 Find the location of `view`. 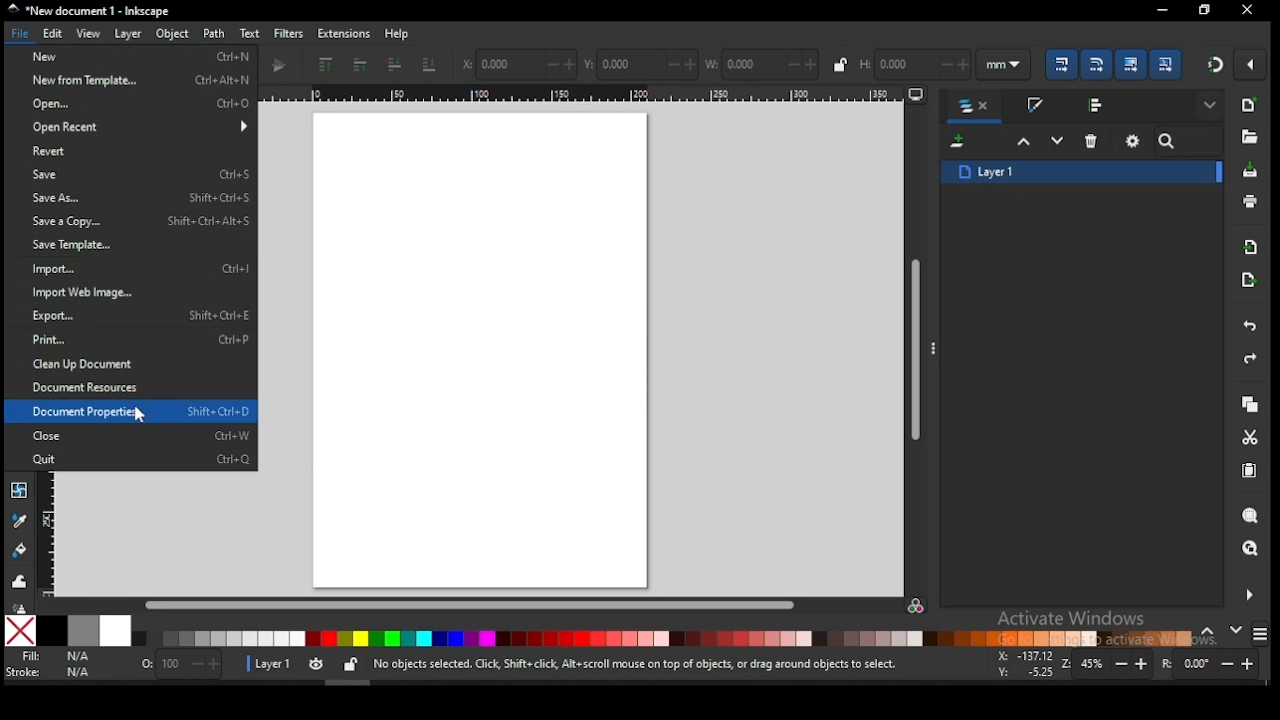

view is located at coordinates (91, 34).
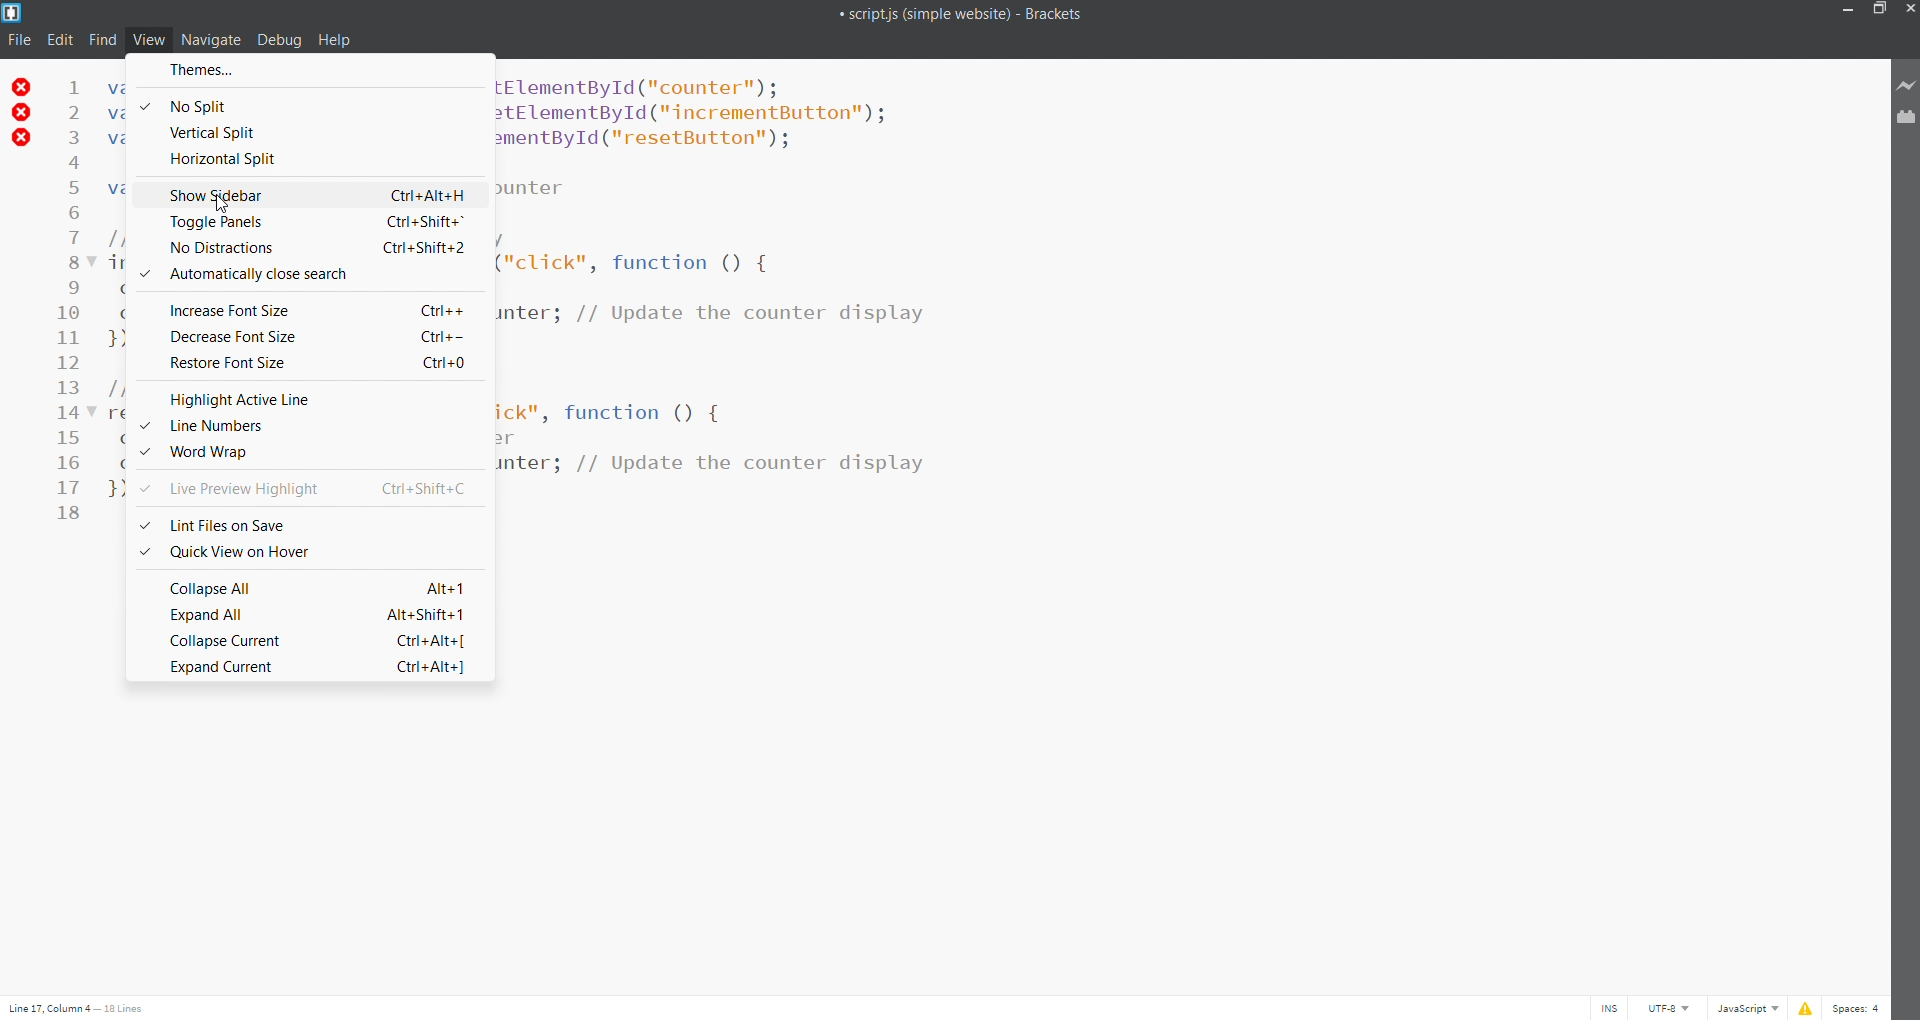  What do you see at coordinates (1859, 1008) in the screenshot?
I see `space count` at bounding box center [1859, 1008].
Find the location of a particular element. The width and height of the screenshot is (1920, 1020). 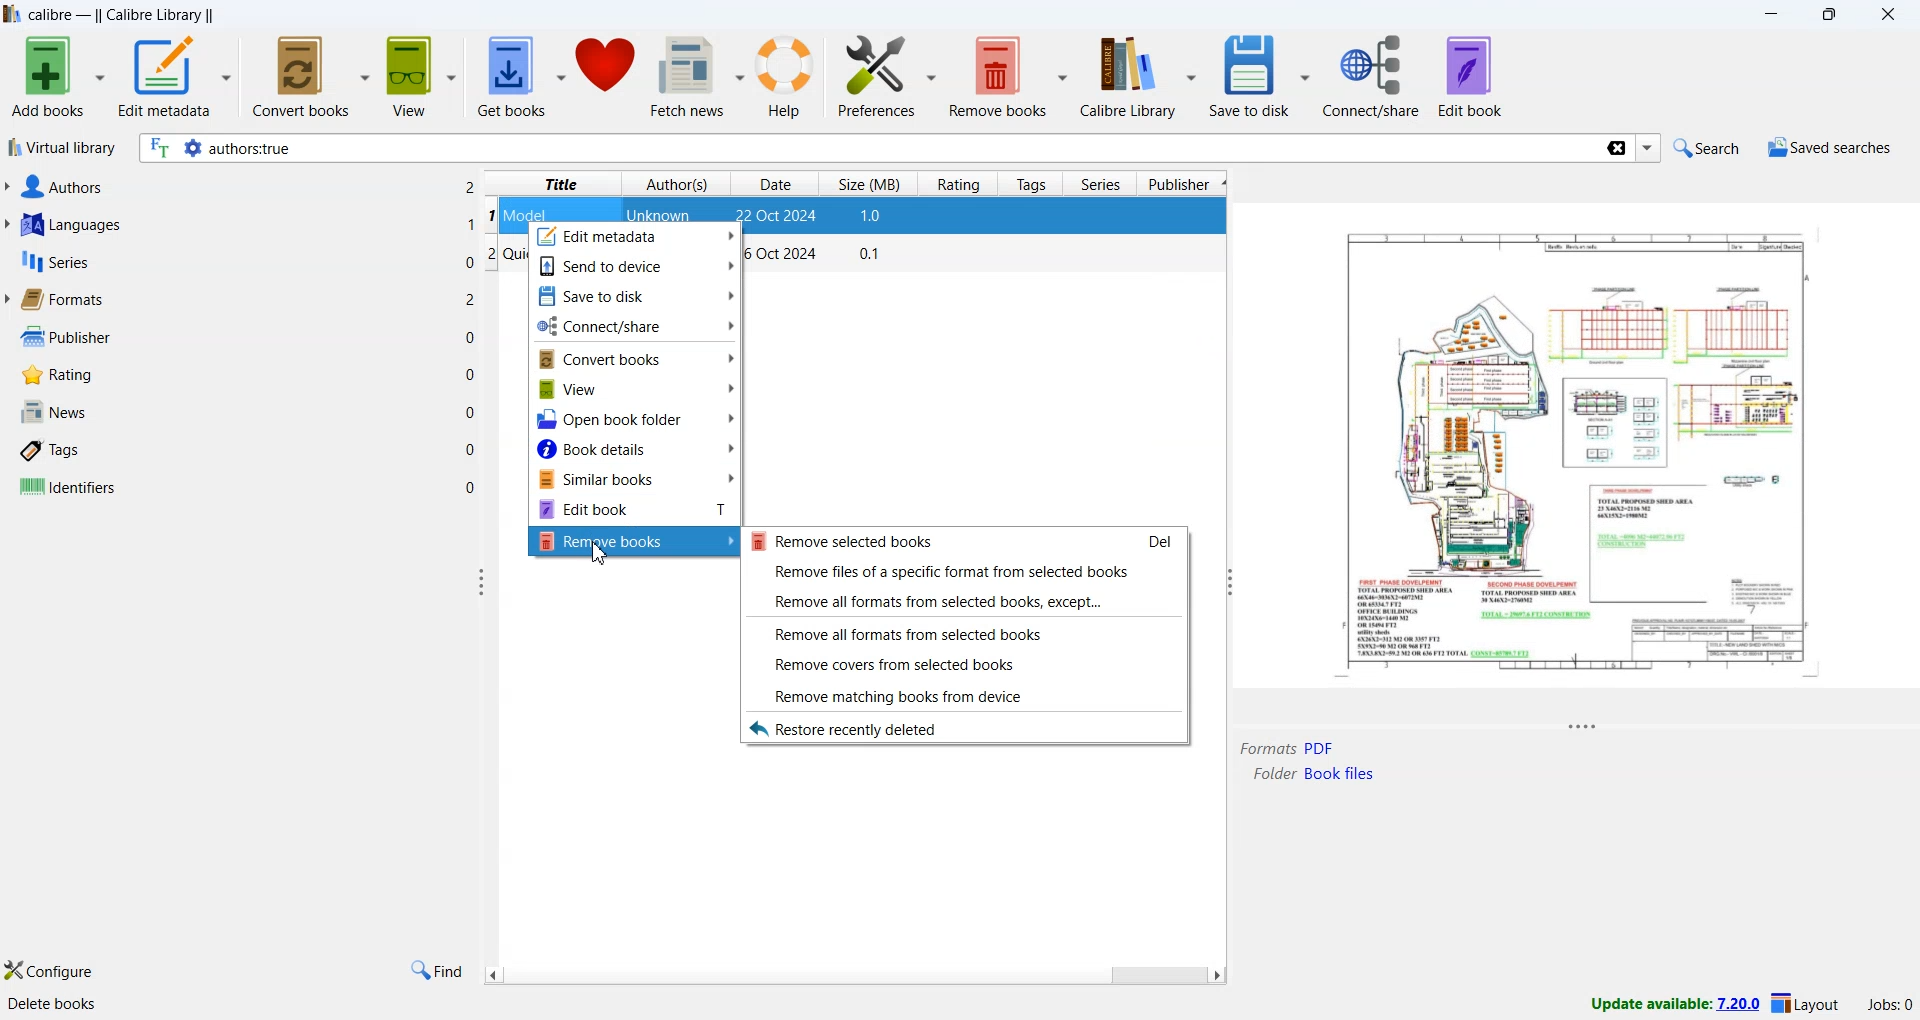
++++++++++
• **TO DO**: Retype the listing above line for line, with no changes, and leave out the pictures.

• **TASK RESPONSE**:
 Find the location of `view`. 

view is located at coordinates (91, 34).
  What do you see at coordinates (1859, 1008) in the screenshot?
I see `space count` at bounding box center [1859, 1008].
Find the location of a particular element. The width and height of the screenshot is (1920, 1020). 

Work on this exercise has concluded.